Methods The peripheral blood mononuclear cells of healthy subjects were induced into EPCs. The human EPCs were treated with four levels of laminar shear stress including stationary condition, low (5 dyn/cm2), media (15 dyn/cm2) and high (25 dyn/cm2) laminar shear stress. The protein expression of MAPK, NF-kB and t-PA of human EPCs were evaluated by western blot analysis.
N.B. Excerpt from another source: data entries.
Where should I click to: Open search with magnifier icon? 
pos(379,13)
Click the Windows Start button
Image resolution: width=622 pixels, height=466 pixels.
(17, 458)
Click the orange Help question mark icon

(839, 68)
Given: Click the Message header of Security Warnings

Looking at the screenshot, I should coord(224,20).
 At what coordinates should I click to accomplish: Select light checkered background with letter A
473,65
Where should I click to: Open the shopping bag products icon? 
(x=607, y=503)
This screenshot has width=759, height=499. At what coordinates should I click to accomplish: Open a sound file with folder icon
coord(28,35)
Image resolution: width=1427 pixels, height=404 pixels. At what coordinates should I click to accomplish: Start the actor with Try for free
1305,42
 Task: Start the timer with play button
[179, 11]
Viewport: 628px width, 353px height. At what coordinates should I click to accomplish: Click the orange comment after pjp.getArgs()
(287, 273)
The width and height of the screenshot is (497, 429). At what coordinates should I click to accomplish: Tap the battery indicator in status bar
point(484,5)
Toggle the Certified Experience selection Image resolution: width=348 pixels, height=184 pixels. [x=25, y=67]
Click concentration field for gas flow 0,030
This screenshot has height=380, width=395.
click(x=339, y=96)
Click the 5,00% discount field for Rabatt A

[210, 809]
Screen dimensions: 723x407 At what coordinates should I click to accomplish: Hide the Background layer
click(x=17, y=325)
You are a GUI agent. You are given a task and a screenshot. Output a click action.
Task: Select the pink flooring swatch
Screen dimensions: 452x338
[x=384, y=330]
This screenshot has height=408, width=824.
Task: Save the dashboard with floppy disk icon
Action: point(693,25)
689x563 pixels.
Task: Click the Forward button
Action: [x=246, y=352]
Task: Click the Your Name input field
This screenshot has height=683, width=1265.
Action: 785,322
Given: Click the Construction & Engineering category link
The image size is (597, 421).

Results Shear stress, in a dose-dependent manner, increased t-PA secretion and protein expression of human EPCs. When exposed to 15 dyn/cm2 laminar shear stress, the phosphorylation of extracellular signal-related kinase (ERK)1/2 and c-Jun N-terminal protein kinase (JNK) of human EPCs were activated from 12 to 24 h. In parallel, 15 dyn/cm2 laminar shear stress increased the phosphorylation of p38 and NF-kB of human EPCs from 6 to 24 h. However, 5 dyn/cm2 laminar shear stress had no effect on the phosphorylation of ERK1/2, JNK, p38 and NF-kB of human EPCs. After ERK1/2 and Raf inhibition, the effects of laminar shear stress on the protein and gene expression of t-PA in human EPCs were inhibited.
Conclusions The present findings demonstrate for the first time that shear stress-induced activation of Raf/MEK/ERK1/2 signaling pathway contributes to upregulation of t-PA expression in human EPCs, providing a novel insight into the potential mechanisms of shear stress-exhibited beneficial effects on vascular homeostasis.